Ao revisitarmos essas páginas da nossa história, celebramos a criatividade e a perseverança daqueles que, com esforço e visão, ajudaram a transformar Cela num polo de produção de lacticínios de excelência. Essa herança, alicerçada na integração entre agricultura familiar e práticas empresariais, continua a inspirar os nossos dias e a reforçar o orgulho por uma trajetória marcada pela adaptação e pela inovação.


Um Último Convite: Revivendo Cada Detalhe

Ei, meu irmão, deixa eu te dizer: se você ainda guarda no peito aquele fogo da nossa infância, vem comigo relembrar cada pedacinho de Santa Comba!


Que a saudade nos embale, porque a cidade – que já se chama Waku Kungo, mas que em nossos corações sempre será Santa Comba – é o berço de uma história única, repleta de encontros, risos, desafios e daquela irreverência que só nós putos sabemos expressar.


Lembra das manhãs ensolaradas, quando, logo após o matabicho, a gente saía com os pés calçados, mas com o espírito livre, explorando as ruas asfaltadas do centro e os caminhos de pirite vermelha dos aldeamentos? Cada esquina era um convite, um "tá fixe, pá!" que nos impulsionava para mais uma aventura.


E os campos de futebol – aqueles gramados de terra batida onde disputávamos partidas de futebol 11 e futebol de salão, com as nossas "calças bocas -de-cino" esvoaçantes e os platform shoes que marcavam cada corrida – eram palcos de sonhos e vitórias, onde cada gol era celebrado com gritos de "vamo lá, putos!" e abraços apertados.

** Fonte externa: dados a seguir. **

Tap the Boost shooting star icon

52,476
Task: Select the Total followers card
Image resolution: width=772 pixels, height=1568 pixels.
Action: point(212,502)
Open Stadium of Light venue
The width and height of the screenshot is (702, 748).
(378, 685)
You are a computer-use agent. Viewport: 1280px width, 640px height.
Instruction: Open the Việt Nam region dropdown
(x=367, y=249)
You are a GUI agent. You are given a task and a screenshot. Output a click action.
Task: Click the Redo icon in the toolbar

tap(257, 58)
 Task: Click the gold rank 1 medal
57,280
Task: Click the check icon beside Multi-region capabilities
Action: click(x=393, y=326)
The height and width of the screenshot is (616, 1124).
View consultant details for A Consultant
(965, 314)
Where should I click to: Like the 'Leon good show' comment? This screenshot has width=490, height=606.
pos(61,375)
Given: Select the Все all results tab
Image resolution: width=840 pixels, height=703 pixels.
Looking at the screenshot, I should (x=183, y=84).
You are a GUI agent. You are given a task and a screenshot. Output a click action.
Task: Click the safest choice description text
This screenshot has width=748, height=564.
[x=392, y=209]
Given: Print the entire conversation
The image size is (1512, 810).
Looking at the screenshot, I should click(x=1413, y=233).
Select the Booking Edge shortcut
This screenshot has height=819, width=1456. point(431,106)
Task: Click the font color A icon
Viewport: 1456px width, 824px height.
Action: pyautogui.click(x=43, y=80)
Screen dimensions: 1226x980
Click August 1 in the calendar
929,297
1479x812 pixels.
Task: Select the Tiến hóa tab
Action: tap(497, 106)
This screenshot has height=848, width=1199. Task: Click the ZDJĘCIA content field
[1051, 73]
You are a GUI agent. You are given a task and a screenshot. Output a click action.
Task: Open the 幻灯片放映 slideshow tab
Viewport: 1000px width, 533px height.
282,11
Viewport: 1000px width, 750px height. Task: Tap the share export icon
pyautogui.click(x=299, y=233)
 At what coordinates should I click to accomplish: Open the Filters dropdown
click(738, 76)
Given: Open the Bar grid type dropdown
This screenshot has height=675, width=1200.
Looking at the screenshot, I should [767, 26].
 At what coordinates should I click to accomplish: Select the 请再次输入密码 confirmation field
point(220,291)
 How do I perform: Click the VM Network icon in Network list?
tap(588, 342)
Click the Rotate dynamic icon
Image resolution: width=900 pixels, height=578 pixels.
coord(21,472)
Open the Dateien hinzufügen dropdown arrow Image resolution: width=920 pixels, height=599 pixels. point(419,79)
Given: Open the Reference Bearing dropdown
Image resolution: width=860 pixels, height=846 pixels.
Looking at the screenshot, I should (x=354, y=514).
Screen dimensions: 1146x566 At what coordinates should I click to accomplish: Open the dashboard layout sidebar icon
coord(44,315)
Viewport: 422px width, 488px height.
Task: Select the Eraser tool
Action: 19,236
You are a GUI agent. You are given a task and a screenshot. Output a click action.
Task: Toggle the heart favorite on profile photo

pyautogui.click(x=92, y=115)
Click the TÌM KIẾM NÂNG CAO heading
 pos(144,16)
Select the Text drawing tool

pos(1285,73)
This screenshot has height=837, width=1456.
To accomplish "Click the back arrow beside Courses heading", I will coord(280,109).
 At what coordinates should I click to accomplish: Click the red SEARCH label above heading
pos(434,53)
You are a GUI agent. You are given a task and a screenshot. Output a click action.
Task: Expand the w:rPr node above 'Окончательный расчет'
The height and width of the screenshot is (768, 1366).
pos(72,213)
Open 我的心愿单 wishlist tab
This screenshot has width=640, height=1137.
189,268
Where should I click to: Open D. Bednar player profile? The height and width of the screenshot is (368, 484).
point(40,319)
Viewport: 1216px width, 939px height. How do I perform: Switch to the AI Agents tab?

Não podemos esquecer das brincadeiras que coloriam nossas tardes, seja no "Esconde, que o Kazombi vem!" ou no "Bate e Pega", onde cada momento se transformava em pura adrenalina e criatividade. E entre uma corrida e outra, improvisávamos refrãos que ecoavam pelo bairro, transformando o simples em extraordinário.


E o que dizer das aventuras sobre rodas? As jincanas de carro, os ralis que faziam das avenidas verdadeiros circuitos de emoção, as corridas de go-cart e bicicletas – todas essas competições eram a nossa forma de provar que a juventude era feita de coragem, ousadia e, claro, muito "kumbu" trocado nos mercados como prêmio simbólico.


A cultura pulsava também nos cinemas, teatros e matinês da EICNES, onde, entre uma aula e outra, sonhávamos com um futuro brilhante, enquanto os professores, com seu jeito único e cheio de "vamo lá, putos!", nos ensinavam que o conhecimento era a chave para transformar nossos destinos.


E, finalmente, não posso deixar de recordar os personagens que marcaram essa trajetória: Papilongas, o guarda noturno de dedos ausentes; Cachola, o vendedor de lotarias que distribuía sorte e histórias; Jeremias, o burro mascote que desfilava pelo campo; e todos aqueles encontros e risos que moldaram nossa infância.


Que esta viagem, repleta de risos, de "tá fixe, pá!" e de memórias que aquecem o coração, te transporte de volta aos dias inesquecíveis de Santa Comba, onde a liberdade, a amizade e a paixão pela vida eram celebradas em cada instante.


Soneto da Liberdade Eterna


Em Santa Comba brotava a rebeldia,

de putos livres em fado e paixão,

corria a vida em rima e no coração,

nas ruas, viva a doce magia.


Sob o olhar severo, a esperança sorria,

num "vamo lá, putos!" em ousada canção,

tecendo nos becos a nossa condição,

onde a infância em verso jamais se esfria.


E ao entoar, o peito se inflama,

nas notas que o ar sereno embala;

o sonho brota, doce, em alma chama.


Do verso, a vida antiga se aclama,

e o fado, em brado suave, exala

o encanto eterno que o tempo trama.


Que cada palavra aqui escrita seja um convite para revivermos, com toda a intensidade dos nossos corações luso-angolanos, os tempos de Santa Comba – Cela, um tempo de encontros, de jogos, de aventuras e de uma liberdade que jamais se apagará. Venha, embarque nessa viagem ao coração de nossa infância, e deixe que a saudade e a paixão dos dias de outrora toquem sua alma, assim como tocam a minha.